=== Section Start ===
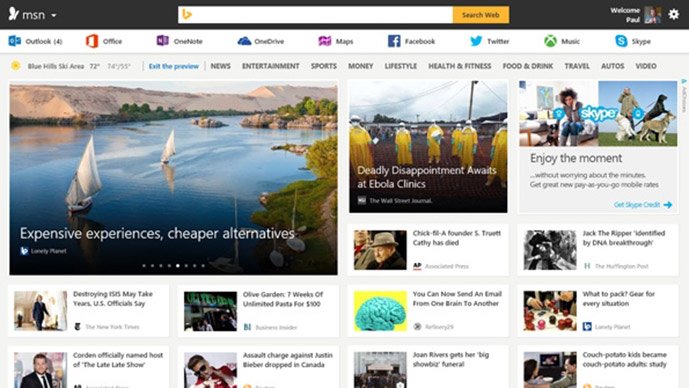Open the ENTERTAINMENT section tab
The height and width of the screenshot is (388, 689).
271,66
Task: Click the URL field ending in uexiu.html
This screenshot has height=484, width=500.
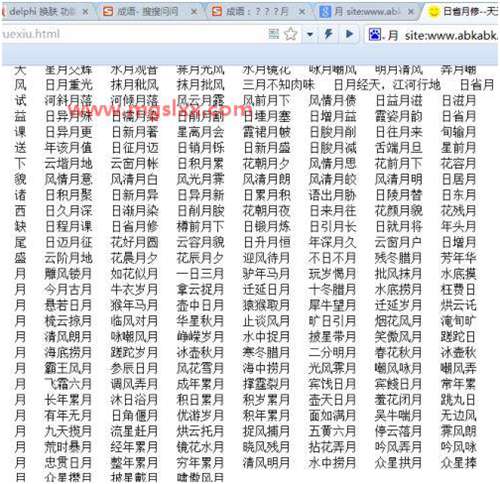Action: pos(133,34)
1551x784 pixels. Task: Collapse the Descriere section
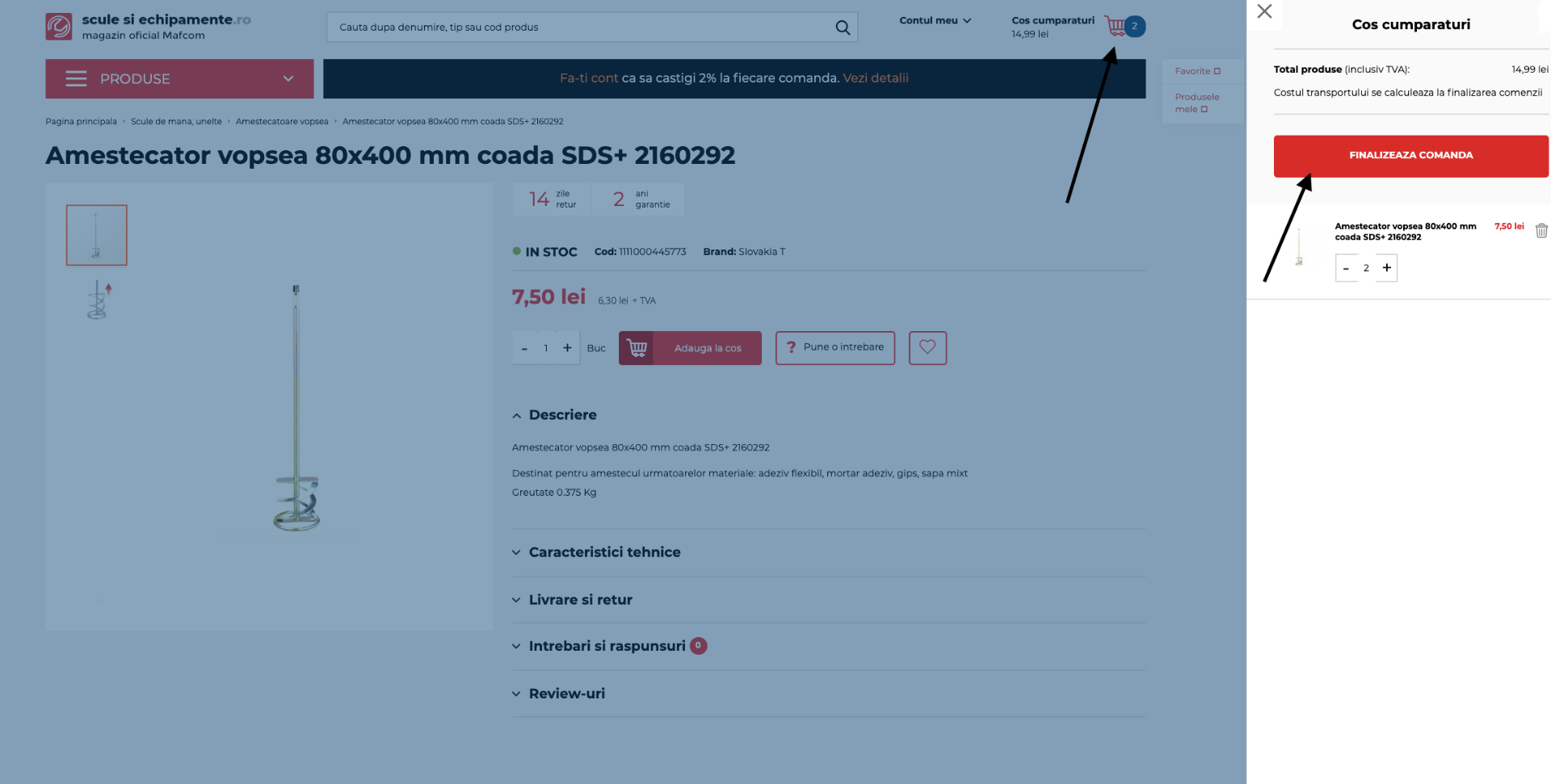click(562, 415)
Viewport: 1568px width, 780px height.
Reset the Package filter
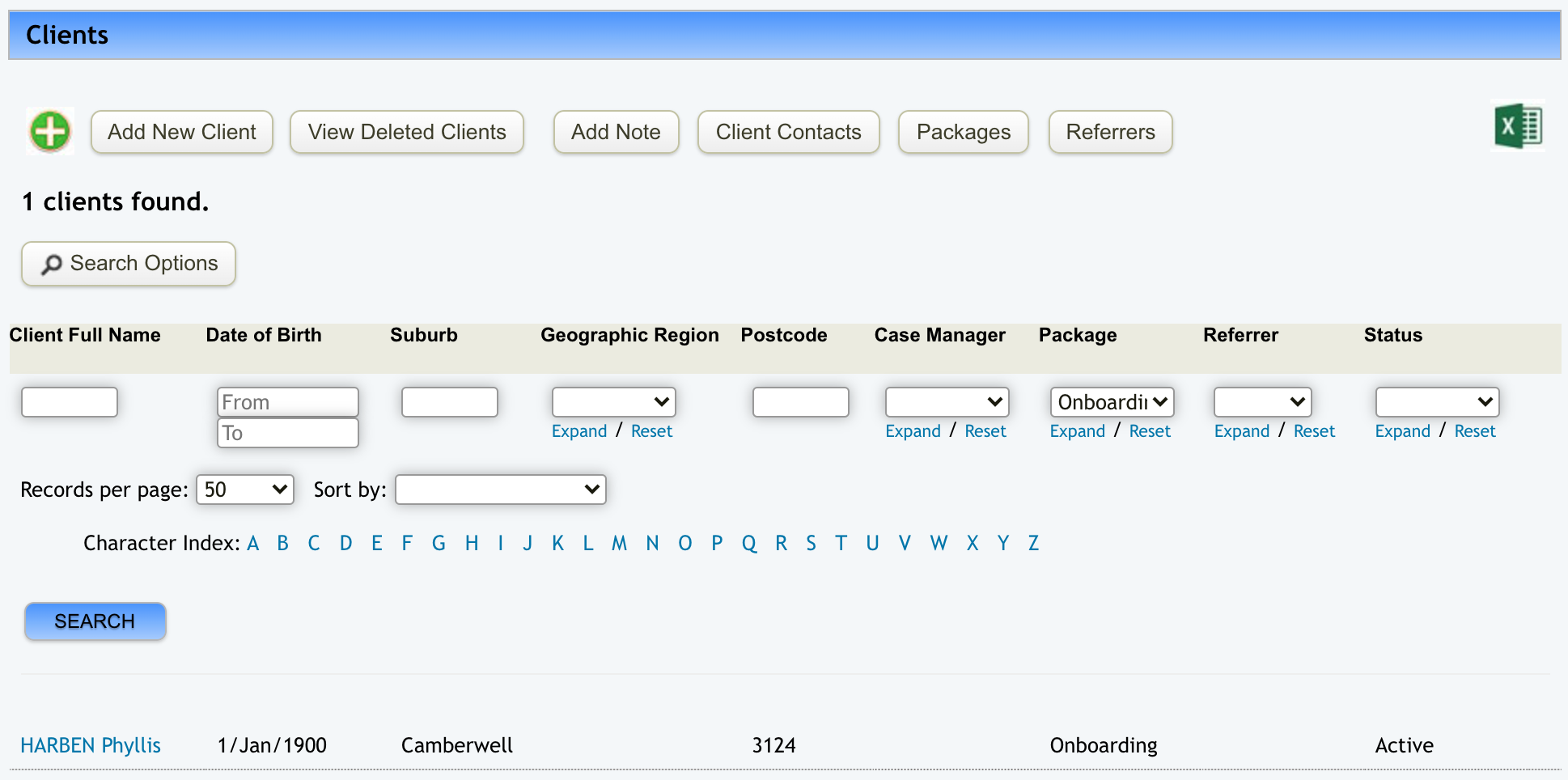1150,431
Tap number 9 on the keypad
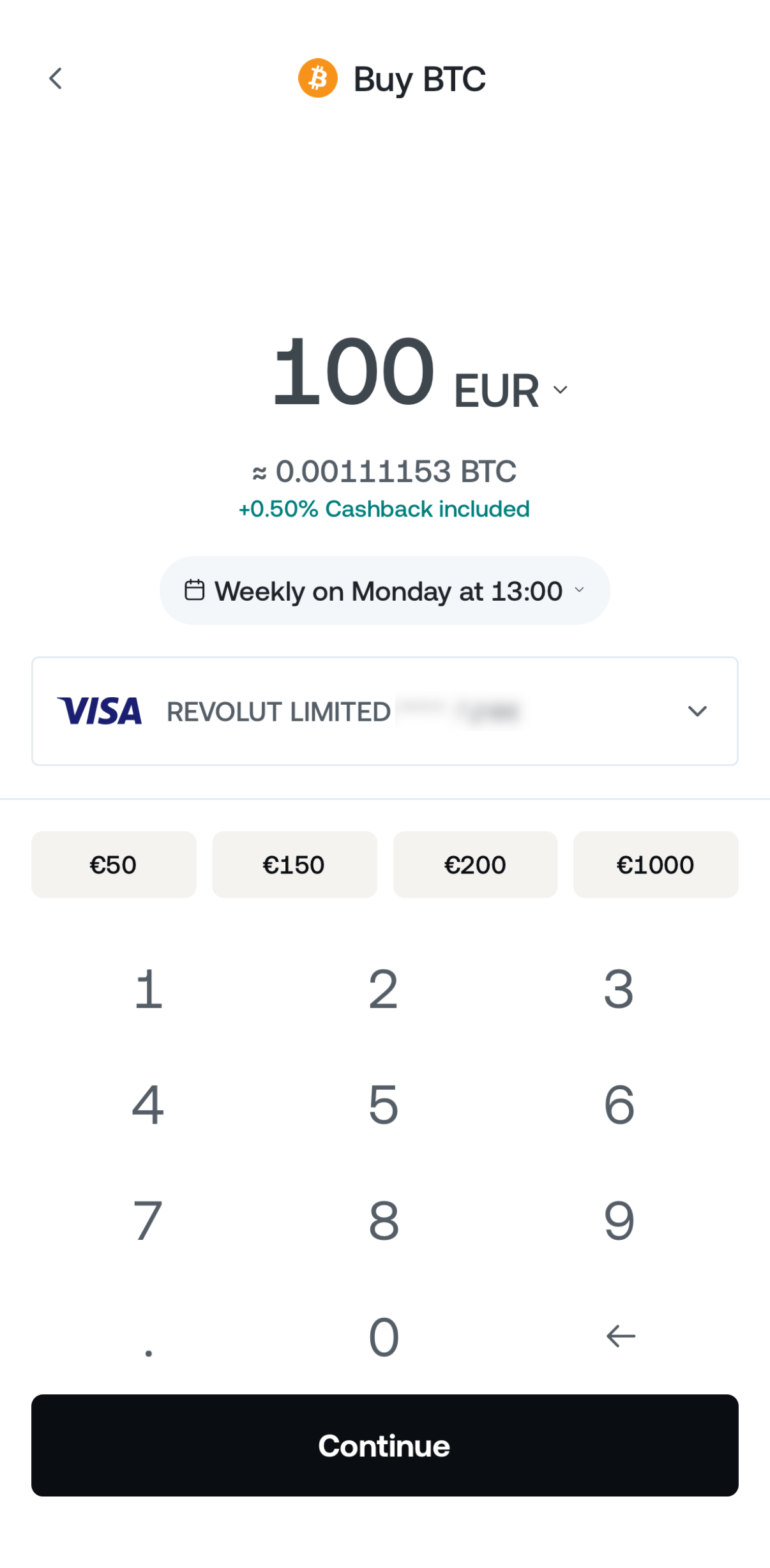770x1568 pixels. point(619,1221)
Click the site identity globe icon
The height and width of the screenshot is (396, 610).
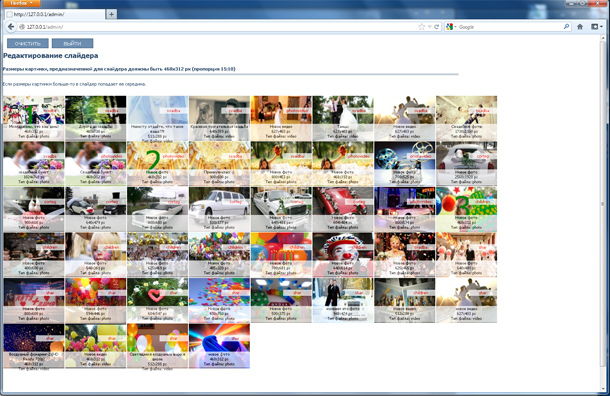[22, 27]
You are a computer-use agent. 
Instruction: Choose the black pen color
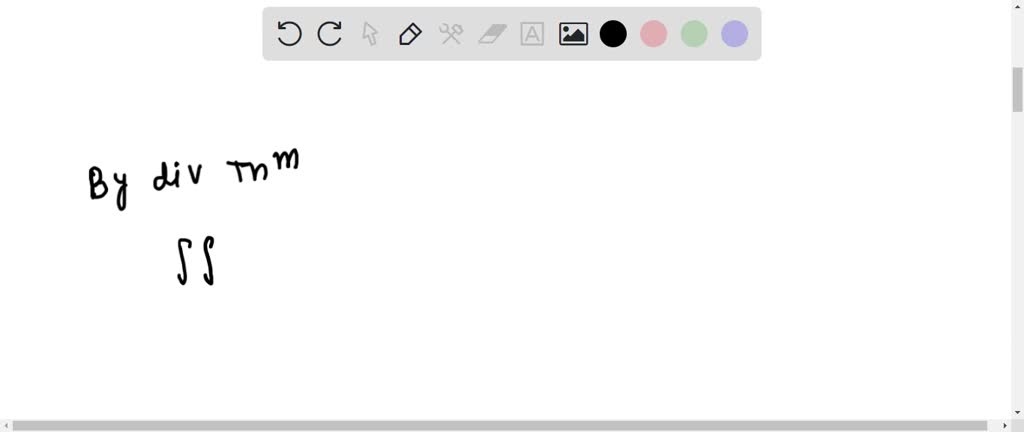613,34
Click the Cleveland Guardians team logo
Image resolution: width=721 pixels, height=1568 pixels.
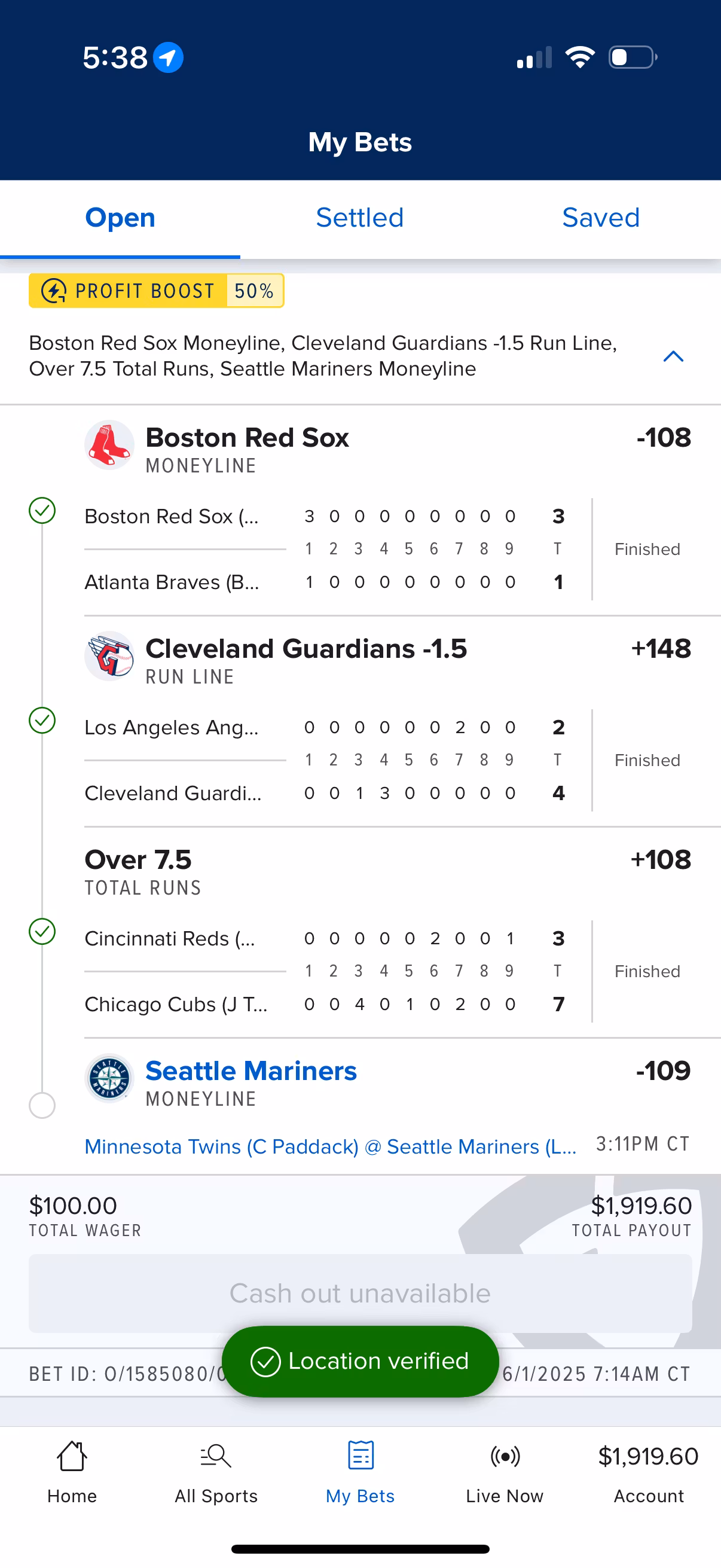pyautogui.click(x=109, y=656)
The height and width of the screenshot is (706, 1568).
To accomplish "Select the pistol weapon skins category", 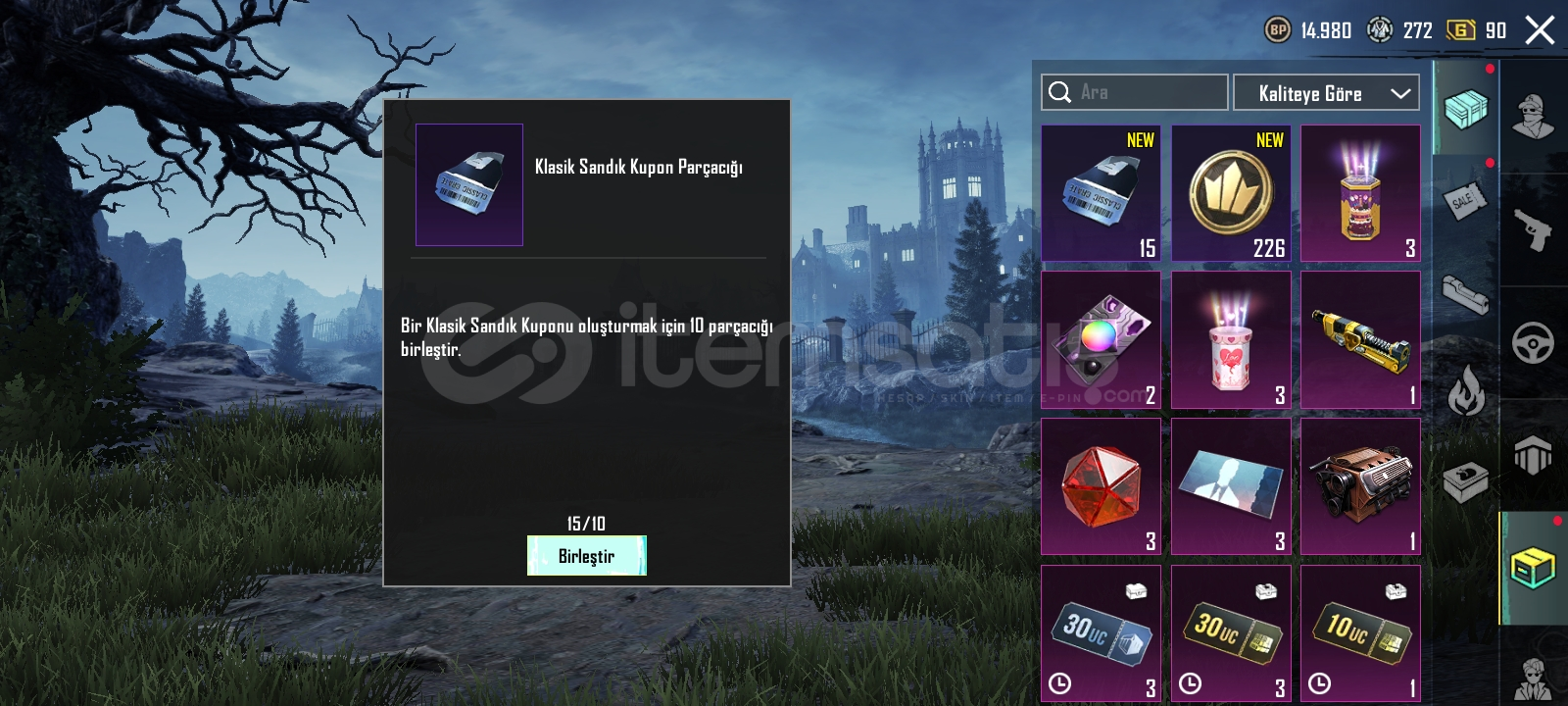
=== Section End ===
What should come back is an exact copy of the lines above from the line with "You are a computer-use agent." to the line with "The height and width of the screenshot is (706, 1568).", both included, minus the pictures.

You are a computer-use agent. 
Instruction: Choose the black pen color
613,34
Click the Cleveland Guardians team logo
Image resolution: width=721 pixels, height=1568 pixels.
pyautogui.click(x=109, y=656)
The height and width of the screenshot is (706, 1568).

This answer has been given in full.